GOAL OF THE EXERCISE
Answer these questions from the regression notebook excerpt:
1. What CO2Emissions value is listed for the row with an EngineSize of 5.9?
2. In the coefficients function, how is beta0 calculated?
3. Which two columns of trainingSet are passed to coefficients?

EXCERPT
Unnamed: 0,EngineSize,FuelConsumptionCity,CO2Emissions
0,1.5,6.0,136
1,3.5,12.1,244
2,3.7,12.8,255
3,2.4,11.2,225
4,5.9,18.0,359


### ► Model training

#### ➔ Calculating Coefficients for Simple Linear Regression Using Ordinary Least Squares

In [112]:
def coefficients(X, Y):
    meanX = sum(X) / len(X)
    meanY = sum(Y) / len(Y)
    numerator = sum((X[:] - meanX) * (Y[:] - meanY))
    denominator = sum((X[:] - meanX) ** 2)
    beta1 = numerator / denominator
    beta0 = meanY - (beta1 * meanX)
    return beta0, beta1

#### ➔ Simple Linear Regression between FuelConsumptionCity and CO2Emissions

In [113]:
intercept, regressionCoefficient = coefficients(trainingSet['FuelConsumptionCity'], trainingSet['CO2Emissions'])
modelLR = lambda inputData : intercept + regressionCoefficient * inputData

In [114]:
print(f"Intercept: {intercept}")
print(f"Regression Coefficient: {regressionCoefficient}")

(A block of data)

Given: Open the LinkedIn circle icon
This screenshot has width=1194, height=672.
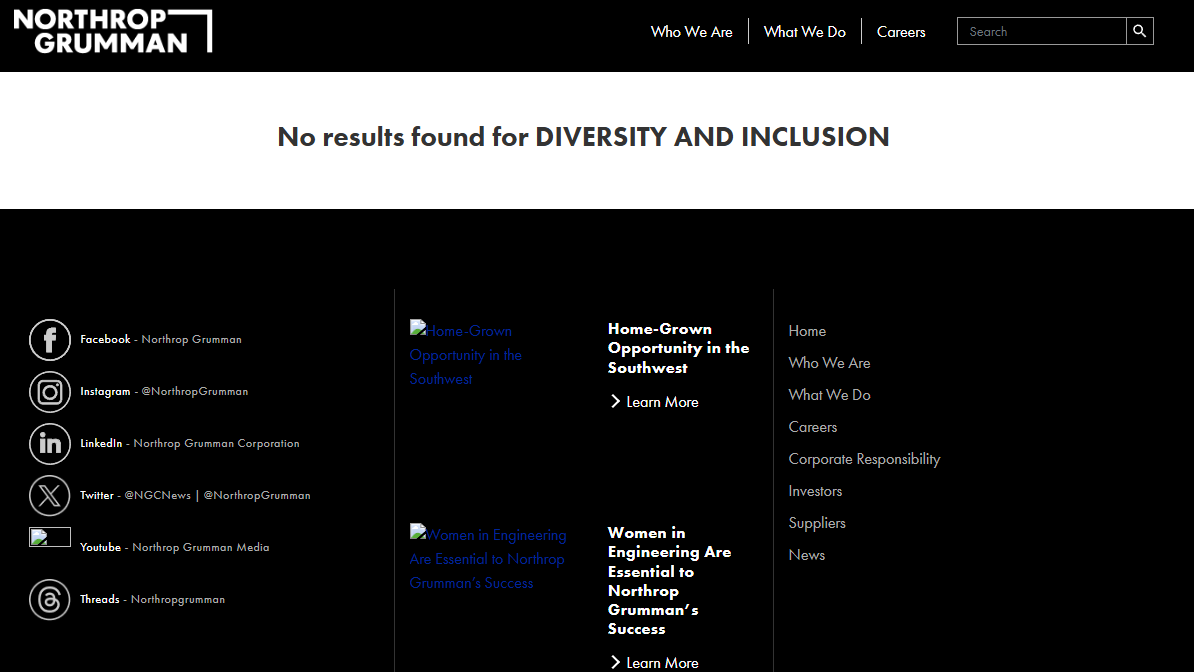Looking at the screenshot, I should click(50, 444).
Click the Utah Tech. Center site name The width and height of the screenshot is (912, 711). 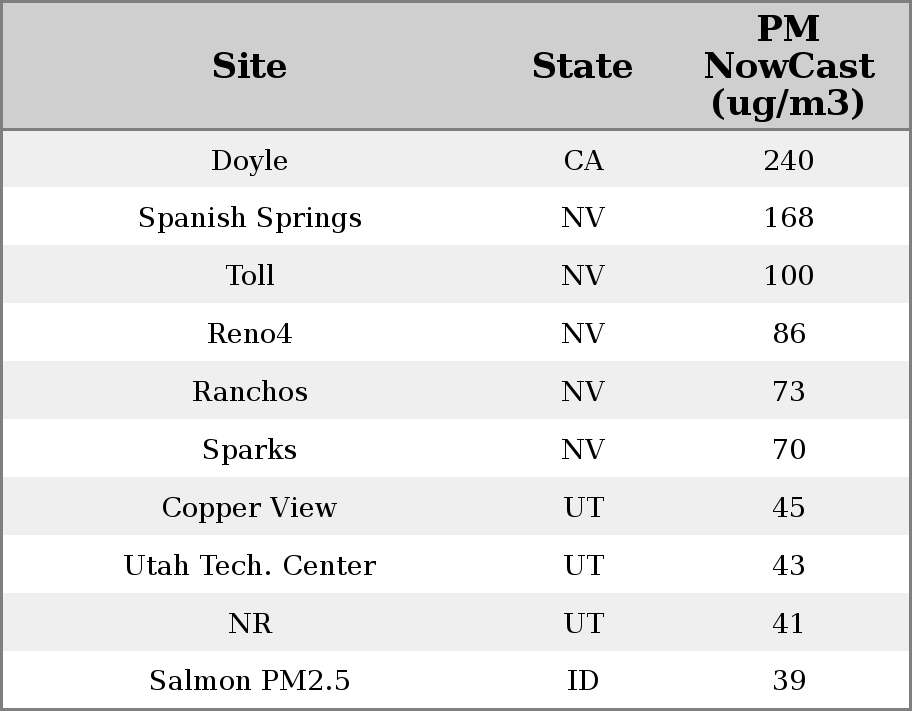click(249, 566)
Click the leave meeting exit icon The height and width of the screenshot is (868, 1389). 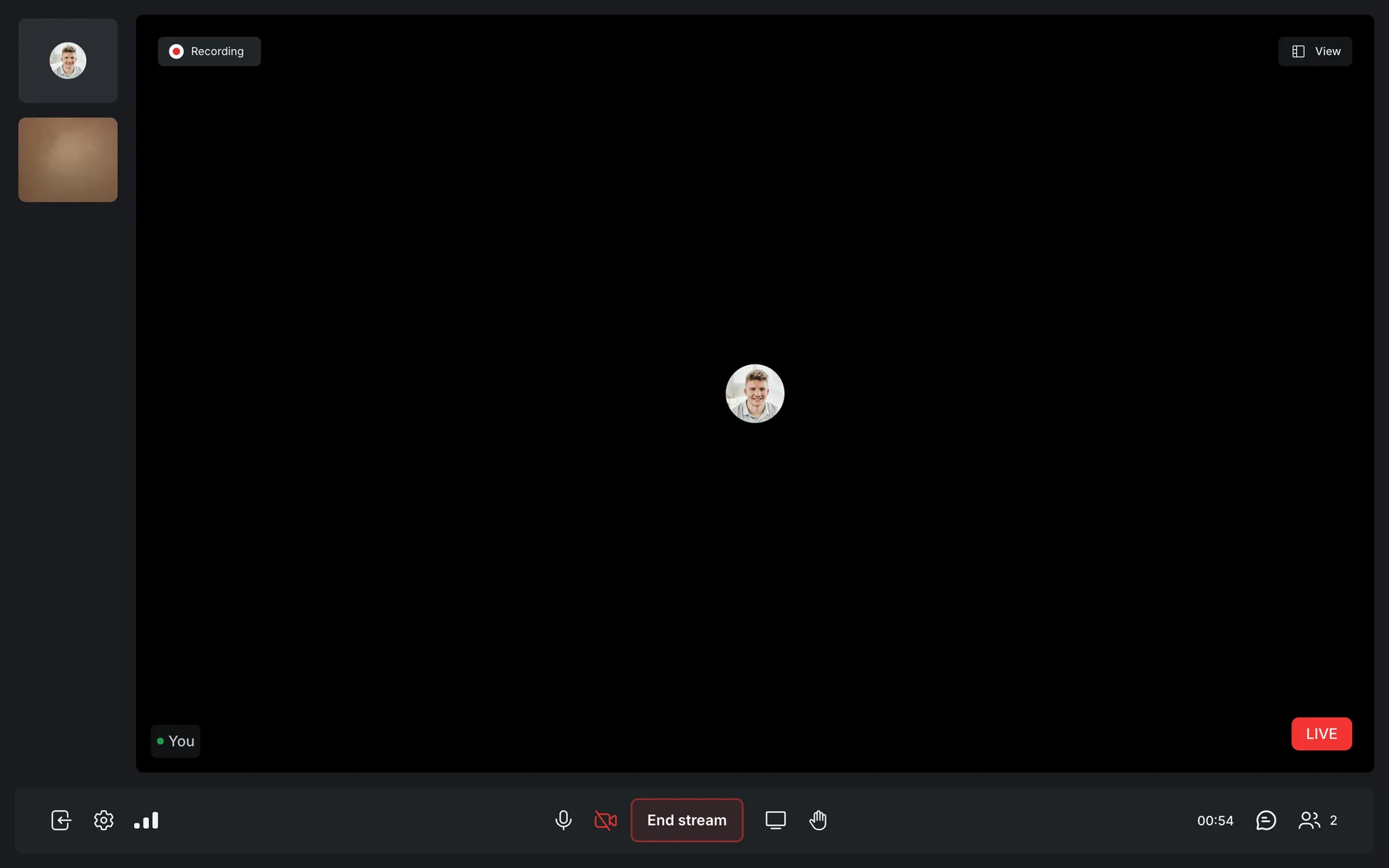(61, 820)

ANSWER TO THE TASK
1. 359
2. beta0 = meanY - (beta1 * meanX)
3. FuelConsumptionCity and CO2Emissions